A passerby called 911 on March 1 after spotting Kitchens’ body in the 3300 block of West County Road 500N. Kitchens’ family members pointed them to Hammons, who admitted to dumping Kitchens’ body but said it was Coleman who shot and killed his friend, according to testimony heard throughout the trial.

Jurors spent more than four hours deliberating before deciding Coleman was guilty of two counts of murder; a Level 3 felony count of attempt to commit robbery while armed; a Level 3 felony count of attempt to deal cocaine; and a Level 3 felony count of conspiracy to deal cocaine.

Cries of relief and despair rang out simultaneously as Judge Richard Culver read the jury’s verdict aloud to a gallery filled with Coleman’s and Kitchens’ friends and family members.

For Kitchens’ relatives, the verdict meant some justice for the father of five whose family has been in limbo for months.

“We each needed this answer,” Jason Kitchens, Shannon Kitchens’ son, said after the verdict was announced. “This is just a bit of closure.”

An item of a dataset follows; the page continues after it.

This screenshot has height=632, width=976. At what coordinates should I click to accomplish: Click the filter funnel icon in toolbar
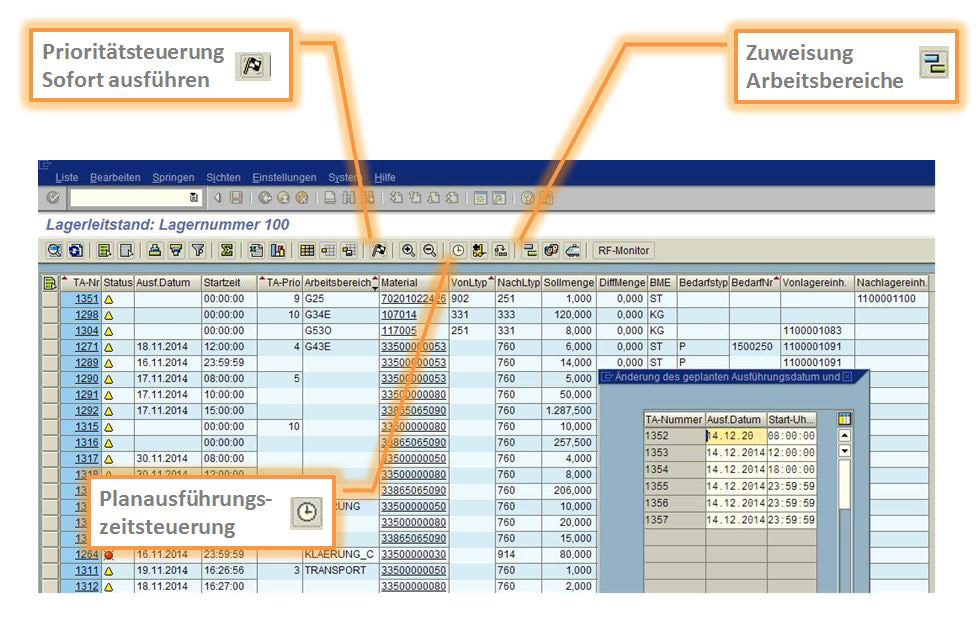(x=198, y=251)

Coleman’s attorney, Randy Sorrell of Fortville, had hoped reasonable doubt would free his client; he started his final remarks to jurors Monday morning by thanking them for being attentive and asking many questions throughout the course of the trial — remarking the panel needed to ask questions so often only because the state’s story surrounding Kitchens’ death had so many loose ends.

Sorrell argued that the evidence presented showed Hammons — not Coleman — was guilty of harming Kitchens.

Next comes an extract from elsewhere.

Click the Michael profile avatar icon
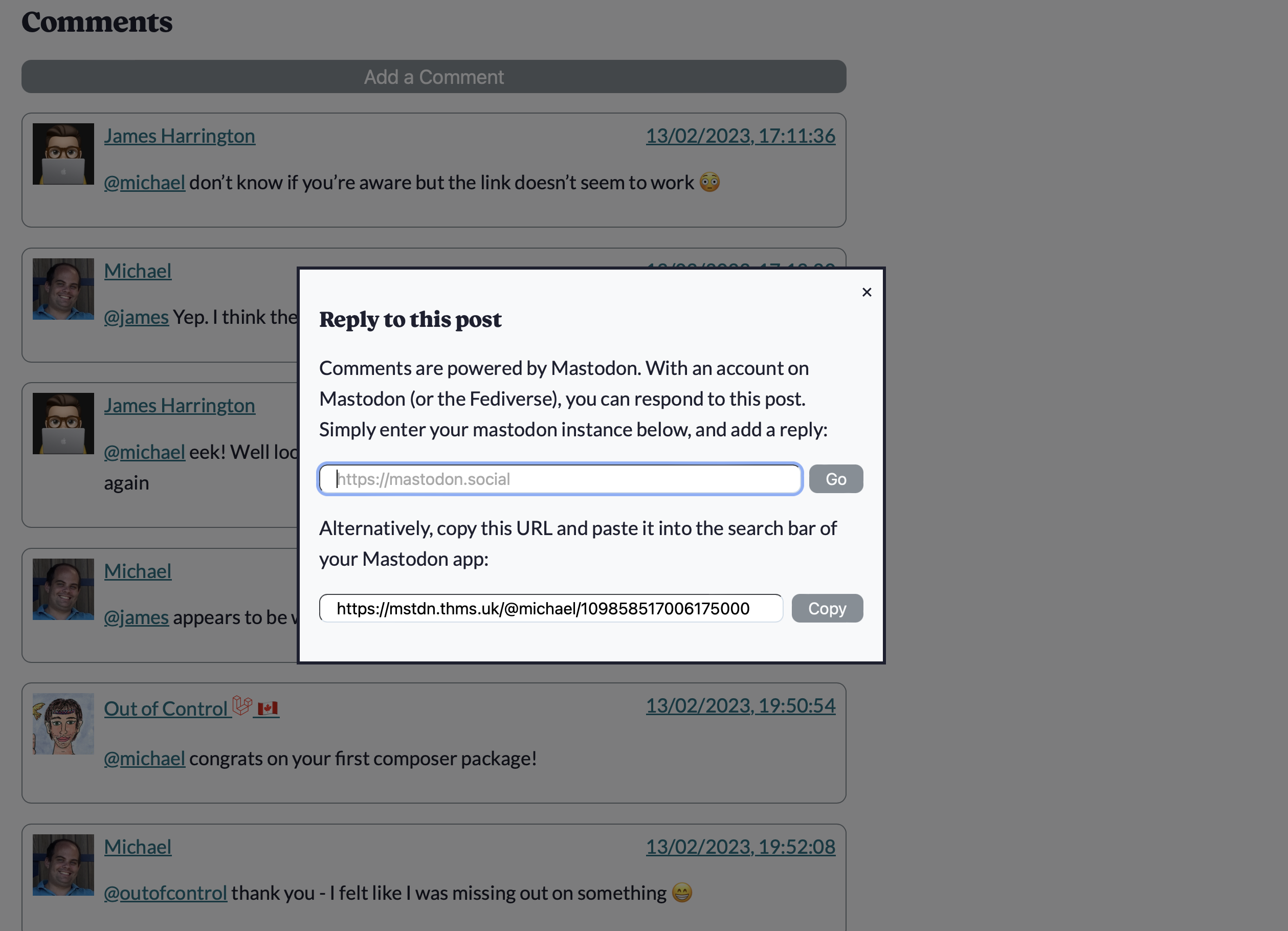This screenshot has height=931, width=1288. click(62, 289)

Hammons recently took a plea deal on lesser charges in exchange for testifying against Coleman. He pleaded guilty to a Level 3 felony count of conspiracy to commit dealing cocaine; a Level 6 felony count of altering the scene of a death; and a Class A misdemeanor count of failure to report a dead body.

But prosecutors told jurors Coleman left a trail of evidence proving he was with Kitchens and Hammons on the day Kitchens was killed — including several phone calls the defendant made in the hours after the shooting.

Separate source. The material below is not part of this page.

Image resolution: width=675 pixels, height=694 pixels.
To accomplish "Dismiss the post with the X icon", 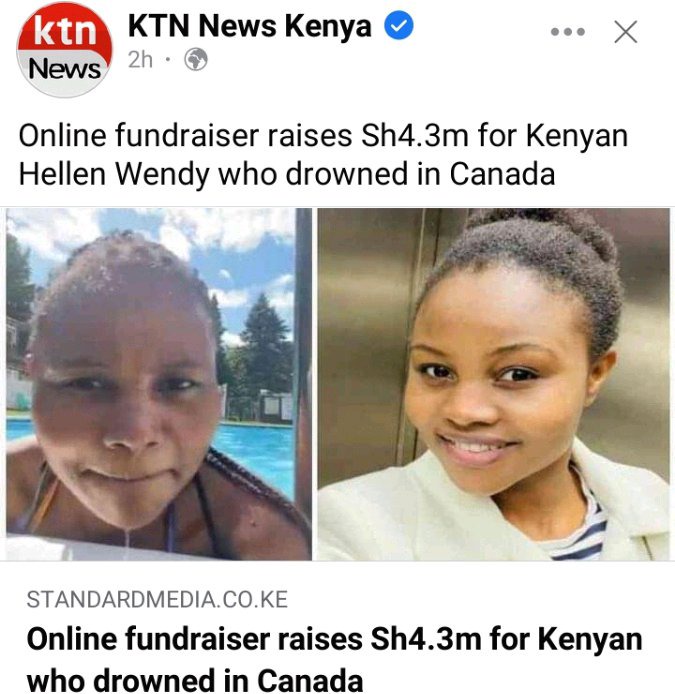I will [626, 32].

Coleman called the non-emergency phone number for the Indianapolis Metropolitan Police Department’s dispatch center a few hours after Kitchens died, Prosecutor Brent Eaton told jurors. The caller, who police identified as Coleman, was seeking information about a shooting he said happened earlier that day — a shooting no one had reported, officials testified. The call came from Coleman’s cellphone, police testified.

Coleman told emergency dispatchers the exact location of the crime hours before his co-defendant had ever named him as a suspect, Eaton told the jury. If Coleman hadn’t been involved in Kitchens’ death, he would not have known those details, Eaton said.

A sentencing date for Coleman has not yet been set.

As some of Kitchens’ family members exited the courtroom, Thelma Adams, the defendant’s mother, stopped them, shook their hands and told them how sorry she was for their loss.

With tears in her eyes, she said she didn’t think her son was guilty but wanted to express her condolences.

“I know my son and I truly believe he didn’t do that,” Adams said. “But they lost a brother, a father, a son.”